Would you give the number of lines below in which the string "beside" appears? Nothing else is needed.

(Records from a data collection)
________
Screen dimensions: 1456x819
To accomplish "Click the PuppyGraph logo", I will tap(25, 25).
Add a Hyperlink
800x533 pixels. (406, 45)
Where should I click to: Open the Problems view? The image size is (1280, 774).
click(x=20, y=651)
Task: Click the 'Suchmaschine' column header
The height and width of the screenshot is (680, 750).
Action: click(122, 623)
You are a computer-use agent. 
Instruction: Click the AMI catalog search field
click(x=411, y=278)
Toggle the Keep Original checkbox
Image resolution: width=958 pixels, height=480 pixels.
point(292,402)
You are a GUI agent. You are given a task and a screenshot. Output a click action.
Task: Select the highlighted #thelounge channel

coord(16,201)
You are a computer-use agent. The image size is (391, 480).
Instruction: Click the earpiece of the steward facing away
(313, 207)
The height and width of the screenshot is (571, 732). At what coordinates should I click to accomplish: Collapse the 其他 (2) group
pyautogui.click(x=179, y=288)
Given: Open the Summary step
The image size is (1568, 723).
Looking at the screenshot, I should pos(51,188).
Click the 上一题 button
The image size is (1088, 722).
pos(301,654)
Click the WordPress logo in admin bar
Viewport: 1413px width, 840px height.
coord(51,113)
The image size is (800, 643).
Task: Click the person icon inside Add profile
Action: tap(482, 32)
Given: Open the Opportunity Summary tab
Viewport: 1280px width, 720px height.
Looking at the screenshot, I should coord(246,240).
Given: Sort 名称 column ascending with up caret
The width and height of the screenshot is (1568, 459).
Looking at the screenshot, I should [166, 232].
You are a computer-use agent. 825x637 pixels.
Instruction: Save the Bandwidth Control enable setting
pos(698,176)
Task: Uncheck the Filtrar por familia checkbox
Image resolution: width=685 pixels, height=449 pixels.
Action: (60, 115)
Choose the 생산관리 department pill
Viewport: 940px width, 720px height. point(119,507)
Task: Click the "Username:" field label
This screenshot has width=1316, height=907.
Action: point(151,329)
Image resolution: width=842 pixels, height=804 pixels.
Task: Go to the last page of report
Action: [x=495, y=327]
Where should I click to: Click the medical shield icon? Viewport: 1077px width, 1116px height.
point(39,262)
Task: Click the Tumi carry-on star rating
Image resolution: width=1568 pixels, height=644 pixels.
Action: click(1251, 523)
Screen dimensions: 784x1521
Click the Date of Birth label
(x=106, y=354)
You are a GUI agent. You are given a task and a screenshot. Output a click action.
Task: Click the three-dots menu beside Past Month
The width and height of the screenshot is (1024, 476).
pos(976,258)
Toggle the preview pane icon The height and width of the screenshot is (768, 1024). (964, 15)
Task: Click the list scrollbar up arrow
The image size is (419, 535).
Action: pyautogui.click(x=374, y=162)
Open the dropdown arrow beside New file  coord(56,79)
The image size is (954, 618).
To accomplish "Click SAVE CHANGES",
________
▸ Output for this task
2